**PROBLEM DESCRIPTION:**
Word for word, restate each entry that appears below.

### DATA FOR PROCESSING

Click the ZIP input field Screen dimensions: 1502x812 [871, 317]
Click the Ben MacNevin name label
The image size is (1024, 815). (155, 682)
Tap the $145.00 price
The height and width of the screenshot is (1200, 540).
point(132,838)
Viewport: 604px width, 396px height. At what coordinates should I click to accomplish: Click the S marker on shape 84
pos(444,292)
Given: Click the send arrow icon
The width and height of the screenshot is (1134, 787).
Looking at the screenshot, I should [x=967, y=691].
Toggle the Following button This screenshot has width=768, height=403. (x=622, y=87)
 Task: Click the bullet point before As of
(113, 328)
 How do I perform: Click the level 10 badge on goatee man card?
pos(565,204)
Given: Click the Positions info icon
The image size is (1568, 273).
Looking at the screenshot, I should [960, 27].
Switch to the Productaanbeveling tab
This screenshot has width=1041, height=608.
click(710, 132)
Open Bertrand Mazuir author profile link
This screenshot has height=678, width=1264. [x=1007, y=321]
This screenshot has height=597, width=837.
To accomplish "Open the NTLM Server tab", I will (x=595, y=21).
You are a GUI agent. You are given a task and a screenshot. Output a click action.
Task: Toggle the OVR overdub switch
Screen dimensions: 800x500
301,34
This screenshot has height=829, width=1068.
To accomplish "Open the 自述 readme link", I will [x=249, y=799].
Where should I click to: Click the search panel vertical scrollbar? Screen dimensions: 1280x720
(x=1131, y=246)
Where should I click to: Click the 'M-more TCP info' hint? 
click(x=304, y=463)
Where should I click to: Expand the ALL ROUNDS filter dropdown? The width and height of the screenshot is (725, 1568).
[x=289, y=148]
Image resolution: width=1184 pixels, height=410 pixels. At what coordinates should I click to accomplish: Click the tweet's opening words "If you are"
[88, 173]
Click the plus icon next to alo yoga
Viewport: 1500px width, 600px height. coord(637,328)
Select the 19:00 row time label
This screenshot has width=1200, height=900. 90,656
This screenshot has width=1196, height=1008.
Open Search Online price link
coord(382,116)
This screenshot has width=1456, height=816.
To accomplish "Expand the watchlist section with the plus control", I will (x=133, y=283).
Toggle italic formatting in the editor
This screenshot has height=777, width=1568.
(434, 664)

######

**EXPECTED OUTPUT:**
Click the ZIP input field Screen dimensions: 1502x812 [871, 317]
Click the Ben MacNevin name label
The image size is (1024, 815). (155, 682)
Tap the $145.00 price
The height and width of the screenshot is (1200, 540).
point(132,838)
Viewport: 604px width, 396px height. At what coordinates should I click to accomplish: Click the S marker on shape 84
pos(444,292)
Given: Click the send arrow icon
The width and height of the screenshot is (1134, 787).
Looking at the screenshot, I should [x=967, y=691].
Toggle the Following button This screenshot has width=768, height=403. (x=622, y=87)
 Task: Click the bullet point before As of
(113, 328)
 How do I perform: Click the level 10 badge on goatee man card?
pos(565,204)
Given: Click the Positions info icon
The image size is (1568, 273).
Looking at the screenshot, I should [960, 27].
Switch to the Productaanbeveling tab
This screenshot has width=1041, height=608.
click(710, 132)
Open Bertrand Mazuir author profile link
This screenshot has height=678, width=1264. [x=1007, y=321]
This screenshot has height=597, width=837.
To accomplish "Open the NTLM Server tab", I will (x=595, y=21).
You are a GUI agent. You are given a task and a screenshot. Output a click action.
Task: Toggle the OVR overdub switch
Screen dimensions: 800x500
301,34
This screenshot has height=829, width=1068.
To accomplish "Open the 自述 readme link", I will [x=249, y=799].
Where should I click to: Click the search panel vertical scrollbar? Screen dimensions: 1280x720
(x=1131, y=246)
Where should I click to: Click the 'M-more TCP info' hint? 
click(x=304, y=463)
Where should I click to: Expand the ALL ROUNDS filter dropdown? The width and height of the screenshot is (725, 1568).
[x=289, y=148]
Image resolution: width=1184 pixels, height=410 pixels. At what coordinates should I click to accomplish: Click the tweet's opening words "If you are"
[88, 173]
Click the plus icon next to alo yoga
Viewport: 1500px width, 600px height. coord(637,328)
Select the 19:00 row time label
This screenshot has width=1200, height=900. 90,656
This screenshot has width=1196, height=1008.
Open Search Online price link
coord(382,116)
This screenshot has width=1456, height=816.
To accomplish "Expand the watchlist section with the plus control", I will (x=133, y=283).
Toggle italic formatting in the editor
This screenshot has height=777, width=1568.
(434, 664)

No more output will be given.